Porém, não só não conseguiu precisar datas, como, quando questionada sobre que obras em concreto, aludiu que «não ando a ver as obras».
Quanto ao depoimento da testemunha Alda C..., também nada de novo acrescentou quanto a obras, residindo ali há cerca de 48 anos, mas num anexo ao prédio.
Por último, a depoente, ... ... ..., mencionou ter feito efectivamente obras de beneficiação no prédio em 1995.
A mesma mencionou a realização de pintura, esgotos, ramal de águas, caixa para resíduos de água, reforço de varandas, electricidade, mudança de porta de prédio, telhado.
Porém, apenas confirmou que a pintura da fachada do prédio ocorreu nas obras de 1995, não conseguindo precisar as datas em que realizou os restantes trabalhos.
Perante tal prova, não vemos como possível aditar mais conteúdo à redacção dos factos em apreço, não merecendo os mesmos censura.
Assim sendo, improcede este segmento do recurso.
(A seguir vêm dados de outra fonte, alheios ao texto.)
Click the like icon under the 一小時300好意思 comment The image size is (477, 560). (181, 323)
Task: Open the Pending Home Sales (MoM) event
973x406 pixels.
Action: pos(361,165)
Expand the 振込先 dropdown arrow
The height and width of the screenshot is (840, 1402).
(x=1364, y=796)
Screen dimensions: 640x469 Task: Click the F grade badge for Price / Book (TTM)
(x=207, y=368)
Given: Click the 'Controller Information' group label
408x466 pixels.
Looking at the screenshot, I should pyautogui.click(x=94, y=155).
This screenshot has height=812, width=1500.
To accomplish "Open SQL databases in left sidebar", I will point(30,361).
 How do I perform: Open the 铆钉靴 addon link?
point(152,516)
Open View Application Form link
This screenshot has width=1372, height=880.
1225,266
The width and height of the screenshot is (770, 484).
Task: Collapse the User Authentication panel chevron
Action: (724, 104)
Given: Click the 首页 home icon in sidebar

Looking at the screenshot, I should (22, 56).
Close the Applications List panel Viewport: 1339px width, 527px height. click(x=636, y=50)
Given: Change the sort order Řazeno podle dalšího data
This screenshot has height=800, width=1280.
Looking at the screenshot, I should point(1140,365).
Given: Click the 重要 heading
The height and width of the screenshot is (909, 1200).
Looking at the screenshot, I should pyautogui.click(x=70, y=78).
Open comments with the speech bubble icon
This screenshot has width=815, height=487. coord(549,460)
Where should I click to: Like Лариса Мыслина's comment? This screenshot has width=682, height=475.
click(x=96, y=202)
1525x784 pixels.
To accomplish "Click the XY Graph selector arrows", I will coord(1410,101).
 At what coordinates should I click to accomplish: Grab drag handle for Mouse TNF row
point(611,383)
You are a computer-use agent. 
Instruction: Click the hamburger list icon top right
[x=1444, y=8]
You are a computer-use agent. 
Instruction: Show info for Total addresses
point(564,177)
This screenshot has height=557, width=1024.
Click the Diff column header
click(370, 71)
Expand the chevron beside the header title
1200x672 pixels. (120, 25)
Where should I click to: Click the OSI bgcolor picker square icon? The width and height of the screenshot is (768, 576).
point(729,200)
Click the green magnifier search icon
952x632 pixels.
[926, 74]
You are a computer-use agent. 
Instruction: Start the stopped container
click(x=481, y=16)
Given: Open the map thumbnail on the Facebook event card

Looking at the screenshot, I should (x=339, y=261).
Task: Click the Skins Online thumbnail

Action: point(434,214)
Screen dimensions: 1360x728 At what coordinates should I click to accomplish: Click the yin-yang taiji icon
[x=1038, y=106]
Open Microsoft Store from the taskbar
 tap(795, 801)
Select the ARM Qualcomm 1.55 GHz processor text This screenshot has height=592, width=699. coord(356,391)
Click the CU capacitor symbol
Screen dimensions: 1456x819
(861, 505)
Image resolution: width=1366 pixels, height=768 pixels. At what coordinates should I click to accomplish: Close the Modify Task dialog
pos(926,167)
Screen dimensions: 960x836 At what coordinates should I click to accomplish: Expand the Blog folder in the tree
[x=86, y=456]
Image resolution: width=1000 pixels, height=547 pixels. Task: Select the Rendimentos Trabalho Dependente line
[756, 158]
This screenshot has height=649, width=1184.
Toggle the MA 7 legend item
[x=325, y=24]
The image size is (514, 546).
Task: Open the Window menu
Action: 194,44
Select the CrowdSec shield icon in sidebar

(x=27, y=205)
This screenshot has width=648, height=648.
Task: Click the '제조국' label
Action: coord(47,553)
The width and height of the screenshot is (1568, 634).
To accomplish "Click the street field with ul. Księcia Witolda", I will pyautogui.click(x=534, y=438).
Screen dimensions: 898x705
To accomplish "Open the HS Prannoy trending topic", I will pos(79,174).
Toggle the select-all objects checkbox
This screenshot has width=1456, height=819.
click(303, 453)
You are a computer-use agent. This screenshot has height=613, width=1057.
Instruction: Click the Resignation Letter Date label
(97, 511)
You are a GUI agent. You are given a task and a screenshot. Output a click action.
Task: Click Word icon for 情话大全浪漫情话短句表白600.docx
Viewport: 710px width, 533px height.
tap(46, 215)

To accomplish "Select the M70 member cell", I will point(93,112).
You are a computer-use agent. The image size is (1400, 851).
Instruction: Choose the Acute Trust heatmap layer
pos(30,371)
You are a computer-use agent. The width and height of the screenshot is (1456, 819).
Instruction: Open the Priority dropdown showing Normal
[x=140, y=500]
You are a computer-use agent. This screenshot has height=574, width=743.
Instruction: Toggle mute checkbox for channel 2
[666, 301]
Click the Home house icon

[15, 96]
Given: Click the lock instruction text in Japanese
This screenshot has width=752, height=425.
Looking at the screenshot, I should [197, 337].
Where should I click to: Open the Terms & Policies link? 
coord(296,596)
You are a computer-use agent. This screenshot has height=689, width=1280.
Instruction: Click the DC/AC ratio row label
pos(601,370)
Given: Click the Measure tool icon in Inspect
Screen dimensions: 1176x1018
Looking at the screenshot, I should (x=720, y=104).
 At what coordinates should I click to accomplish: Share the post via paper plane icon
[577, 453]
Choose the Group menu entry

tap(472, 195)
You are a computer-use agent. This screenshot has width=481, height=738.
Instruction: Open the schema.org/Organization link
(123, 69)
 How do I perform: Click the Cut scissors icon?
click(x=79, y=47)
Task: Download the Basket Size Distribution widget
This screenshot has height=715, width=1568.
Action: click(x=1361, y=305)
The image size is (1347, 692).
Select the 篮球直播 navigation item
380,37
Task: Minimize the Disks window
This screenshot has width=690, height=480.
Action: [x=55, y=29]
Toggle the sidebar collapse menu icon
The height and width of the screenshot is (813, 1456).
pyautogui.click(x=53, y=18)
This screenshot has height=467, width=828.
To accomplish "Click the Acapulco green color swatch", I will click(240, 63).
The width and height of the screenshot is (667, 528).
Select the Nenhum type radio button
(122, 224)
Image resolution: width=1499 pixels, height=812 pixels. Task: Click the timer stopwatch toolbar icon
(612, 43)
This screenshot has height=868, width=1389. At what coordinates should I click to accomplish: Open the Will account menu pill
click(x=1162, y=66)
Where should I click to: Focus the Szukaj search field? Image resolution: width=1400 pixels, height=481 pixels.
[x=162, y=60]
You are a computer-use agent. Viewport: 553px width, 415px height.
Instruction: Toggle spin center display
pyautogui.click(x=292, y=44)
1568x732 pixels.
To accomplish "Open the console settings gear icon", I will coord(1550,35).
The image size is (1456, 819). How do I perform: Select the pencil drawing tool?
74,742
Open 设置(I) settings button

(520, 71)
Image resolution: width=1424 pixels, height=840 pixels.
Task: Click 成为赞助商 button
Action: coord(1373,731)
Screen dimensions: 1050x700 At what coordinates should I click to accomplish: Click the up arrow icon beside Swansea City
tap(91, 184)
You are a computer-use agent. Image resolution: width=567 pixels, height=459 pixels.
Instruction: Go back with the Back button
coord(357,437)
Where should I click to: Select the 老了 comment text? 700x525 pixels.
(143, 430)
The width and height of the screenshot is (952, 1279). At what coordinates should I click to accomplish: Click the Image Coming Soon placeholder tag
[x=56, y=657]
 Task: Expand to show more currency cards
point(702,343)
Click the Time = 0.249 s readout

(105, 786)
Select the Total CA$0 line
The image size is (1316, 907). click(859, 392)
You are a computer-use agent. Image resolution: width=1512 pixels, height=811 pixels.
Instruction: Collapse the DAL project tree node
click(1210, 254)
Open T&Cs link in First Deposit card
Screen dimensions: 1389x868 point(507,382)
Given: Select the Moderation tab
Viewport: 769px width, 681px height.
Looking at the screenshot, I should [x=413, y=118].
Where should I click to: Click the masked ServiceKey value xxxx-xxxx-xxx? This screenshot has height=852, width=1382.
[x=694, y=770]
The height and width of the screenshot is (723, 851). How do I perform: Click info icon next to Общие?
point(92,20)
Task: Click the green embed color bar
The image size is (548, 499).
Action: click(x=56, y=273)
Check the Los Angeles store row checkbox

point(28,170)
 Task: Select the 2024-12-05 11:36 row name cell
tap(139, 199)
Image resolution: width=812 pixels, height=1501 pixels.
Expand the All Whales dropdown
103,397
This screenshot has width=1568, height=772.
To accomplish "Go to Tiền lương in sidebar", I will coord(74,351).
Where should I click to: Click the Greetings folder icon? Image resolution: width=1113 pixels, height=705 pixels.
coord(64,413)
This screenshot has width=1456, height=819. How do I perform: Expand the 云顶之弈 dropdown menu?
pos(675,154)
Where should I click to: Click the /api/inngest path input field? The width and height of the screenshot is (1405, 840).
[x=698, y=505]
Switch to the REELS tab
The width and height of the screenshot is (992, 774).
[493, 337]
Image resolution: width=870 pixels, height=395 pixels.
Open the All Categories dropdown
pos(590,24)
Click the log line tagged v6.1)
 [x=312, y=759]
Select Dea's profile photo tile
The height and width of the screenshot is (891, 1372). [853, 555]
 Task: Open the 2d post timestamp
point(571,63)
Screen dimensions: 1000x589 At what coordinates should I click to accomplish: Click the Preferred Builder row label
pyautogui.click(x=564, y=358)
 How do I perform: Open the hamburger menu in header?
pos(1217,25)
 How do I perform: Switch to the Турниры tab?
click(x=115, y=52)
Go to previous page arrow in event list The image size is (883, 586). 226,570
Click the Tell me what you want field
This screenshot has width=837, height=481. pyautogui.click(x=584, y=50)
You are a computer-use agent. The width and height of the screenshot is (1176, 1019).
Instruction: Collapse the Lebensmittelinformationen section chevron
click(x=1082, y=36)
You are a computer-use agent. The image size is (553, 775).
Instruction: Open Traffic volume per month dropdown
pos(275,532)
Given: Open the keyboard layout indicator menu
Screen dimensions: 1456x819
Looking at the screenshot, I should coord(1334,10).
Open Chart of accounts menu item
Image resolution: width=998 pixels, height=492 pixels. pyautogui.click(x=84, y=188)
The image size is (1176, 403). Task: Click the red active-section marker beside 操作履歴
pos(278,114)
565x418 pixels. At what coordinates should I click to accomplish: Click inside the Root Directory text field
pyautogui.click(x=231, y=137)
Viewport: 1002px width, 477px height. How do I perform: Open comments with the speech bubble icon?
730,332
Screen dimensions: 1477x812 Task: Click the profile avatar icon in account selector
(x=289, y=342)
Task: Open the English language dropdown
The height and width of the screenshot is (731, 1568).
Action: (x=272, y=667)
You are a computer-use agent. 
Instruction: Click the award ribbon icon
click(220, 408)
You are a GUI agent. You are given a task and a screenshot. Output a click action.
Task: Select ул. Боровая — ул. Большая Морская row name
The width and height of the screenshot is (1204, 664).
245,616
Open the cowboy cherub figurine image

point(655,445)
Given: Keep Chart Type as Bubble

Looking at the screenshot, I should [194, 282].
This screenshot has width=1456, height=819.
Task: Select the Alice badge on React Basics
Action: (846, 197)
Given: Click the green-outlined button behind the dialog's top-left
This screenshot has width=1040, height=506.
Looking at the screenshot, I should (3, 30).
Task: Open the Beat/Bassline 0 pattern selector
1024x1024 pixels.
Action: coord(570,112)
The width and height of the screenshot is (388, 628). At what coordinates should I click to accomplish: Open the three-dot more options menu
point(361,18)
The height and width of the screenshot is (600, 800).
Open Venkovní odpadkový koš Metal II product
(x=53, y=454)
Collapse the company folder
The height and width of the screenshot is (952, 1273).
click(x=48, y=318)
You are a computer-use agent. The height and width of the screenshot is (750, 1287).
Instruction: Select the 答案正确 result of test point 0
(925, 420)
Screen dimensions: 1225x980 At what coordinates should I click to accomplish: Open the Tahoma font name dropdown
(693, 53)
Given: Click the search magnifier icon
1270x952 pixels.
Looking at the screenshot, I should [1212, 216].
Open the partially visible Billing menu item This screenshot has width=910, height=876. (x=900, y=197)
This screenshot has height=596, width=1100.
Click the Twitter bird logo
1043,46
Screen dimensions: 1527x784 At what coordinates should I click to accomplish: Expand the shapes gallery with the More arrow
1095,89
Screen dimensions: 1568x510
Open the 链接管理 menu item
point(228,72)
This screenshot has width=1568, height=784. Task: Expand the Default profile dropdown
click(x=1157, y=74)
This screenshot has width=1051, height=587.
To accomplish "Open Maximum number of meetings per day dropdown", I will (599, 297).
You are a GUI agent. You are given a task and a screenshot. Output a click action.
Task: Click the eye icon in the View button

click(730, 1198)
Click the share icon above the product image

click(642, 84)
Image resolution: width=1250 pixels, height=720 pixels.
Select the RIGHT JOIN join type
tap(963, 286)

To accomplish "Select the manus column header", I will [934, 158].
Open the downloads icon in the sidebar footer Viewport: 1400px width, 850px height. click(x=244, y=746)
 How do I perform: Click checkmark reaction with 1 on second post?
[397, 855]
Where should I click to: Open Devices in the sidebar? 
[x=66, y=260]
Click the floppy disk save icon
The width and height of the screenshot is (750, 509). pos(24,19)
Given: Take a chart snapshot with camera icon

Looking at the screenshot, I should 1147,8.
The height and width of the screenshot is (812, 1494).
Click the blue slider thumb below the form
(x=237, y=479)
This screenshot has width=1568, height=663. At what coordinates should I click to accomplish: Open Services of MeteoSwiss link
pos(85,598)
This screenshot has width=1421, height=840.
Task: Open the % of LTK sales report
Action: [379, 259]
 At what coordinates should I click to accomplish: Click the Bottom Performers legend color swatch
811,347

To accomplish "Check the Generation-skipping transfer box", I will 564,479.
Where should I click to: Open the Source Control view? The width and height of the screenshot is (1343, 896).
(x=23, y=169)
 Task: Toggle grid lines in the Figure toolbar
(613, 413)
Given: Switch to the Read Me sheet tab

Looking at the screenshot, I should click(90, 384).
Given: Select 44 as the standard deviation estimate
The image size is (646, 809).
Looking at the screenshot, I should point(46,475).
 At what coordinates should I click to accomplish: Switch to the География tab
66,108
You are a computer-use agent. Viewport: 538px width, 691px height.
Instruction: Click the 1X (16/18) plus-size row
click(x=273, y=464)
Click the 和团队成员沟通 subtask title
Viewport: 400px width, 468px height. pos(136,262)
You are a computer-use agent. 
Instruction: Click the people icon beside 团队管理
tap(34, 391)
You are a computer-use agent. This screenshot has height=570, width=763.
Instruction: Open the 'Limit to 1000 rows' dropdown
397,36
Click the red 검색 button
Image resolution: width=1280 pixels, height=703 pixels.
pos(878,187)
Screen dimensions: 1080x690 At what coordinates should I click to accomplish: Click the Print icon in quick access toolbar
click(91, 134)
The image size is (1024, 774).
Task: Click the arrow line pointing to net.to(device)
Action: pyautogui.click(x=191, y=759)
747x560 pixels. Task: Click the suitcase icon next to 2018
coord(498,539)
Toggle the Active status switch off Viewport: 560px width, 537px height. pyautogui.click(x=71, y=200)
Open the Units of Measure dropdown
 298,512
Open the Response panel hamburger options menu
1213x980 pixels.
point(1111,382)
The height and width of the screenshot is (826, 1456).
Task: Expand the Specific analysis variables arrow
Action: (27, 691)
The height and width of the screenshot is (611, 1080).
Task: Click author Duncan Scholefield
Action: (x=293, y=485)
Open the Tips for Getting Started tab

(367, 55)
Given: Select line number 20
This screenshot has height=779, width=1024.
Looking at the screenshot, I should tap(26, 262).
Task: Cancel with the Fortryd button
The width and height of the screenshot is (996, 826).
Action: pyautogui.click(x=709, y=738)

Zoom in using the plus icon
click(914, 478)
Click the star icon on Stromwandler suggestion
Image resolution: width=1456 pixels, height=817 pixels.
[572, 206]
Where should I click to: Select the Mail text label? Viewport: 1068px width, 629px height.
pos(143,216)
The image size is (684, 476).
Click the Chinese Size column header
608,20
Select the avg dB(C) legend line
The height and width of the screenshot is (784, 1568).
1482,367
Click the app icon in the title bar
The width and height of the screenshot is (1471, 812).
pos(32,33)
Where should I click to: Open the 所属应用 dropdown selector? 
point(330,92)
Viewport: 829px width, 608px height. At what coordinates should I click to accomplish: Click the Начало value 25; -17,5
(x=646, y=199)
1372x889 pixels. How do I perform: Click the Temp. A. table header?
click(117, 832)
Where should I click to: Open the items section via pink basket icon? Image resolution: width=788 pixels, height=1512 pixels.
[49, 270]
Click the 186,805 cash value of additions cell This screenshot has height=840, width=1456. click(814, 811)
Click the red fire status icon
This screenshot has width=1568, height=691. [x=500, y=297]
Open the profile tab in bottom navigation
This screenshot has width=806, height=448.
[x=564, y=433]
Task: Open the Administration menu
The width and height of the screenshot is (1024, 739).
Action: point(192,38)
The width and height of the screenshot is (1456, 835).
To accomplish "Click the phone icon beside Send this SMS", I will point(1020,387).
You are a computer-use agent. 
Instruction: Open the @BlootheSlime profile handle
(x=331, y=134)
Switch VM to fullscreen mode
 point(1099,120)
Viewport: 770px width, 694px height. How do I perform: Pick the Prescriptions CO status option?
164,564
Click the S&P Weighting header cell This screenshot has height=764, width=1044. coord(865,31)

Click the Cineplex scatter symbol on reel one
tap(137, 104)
Discorda também a apelante quanto à sentença proferida, na parte em que julgou resolvido o contrato de arrendamento por perda de interesse na sua manutenção, na medida em que nunca foi interpelada para execução de obras, pelo que, não existe mora, sendo esta fulcral para efeitos do disposto no art. 808º do C. Civil.
A sentença em causa entendeu assistir razão à autora quanto à pretendida resolução do contrato de arrendamento.
Contudo, não encontrou motivo de resolução daquele, ao abrigo do disposto no art. 1050º do C. Civil, onde se explanam as razões para resolução do contrato, independentemente de responsabilidade do locador, mas perante o disposto no art. 1083º do mesmo normativo, onde menciona o seu nº. 1 que, qualquer das partes pode resolver o contrato, nos termos gerais de direito, com base em incumprimento pela outra parte.
Ora, a autora esgrimiu como fundamento de resolução do arrendamento, a perda de interesse na sua manutenção, tendo aludido não querer mais obrigar a ré a realizar obras, mas seu desiderato a resolução contratual.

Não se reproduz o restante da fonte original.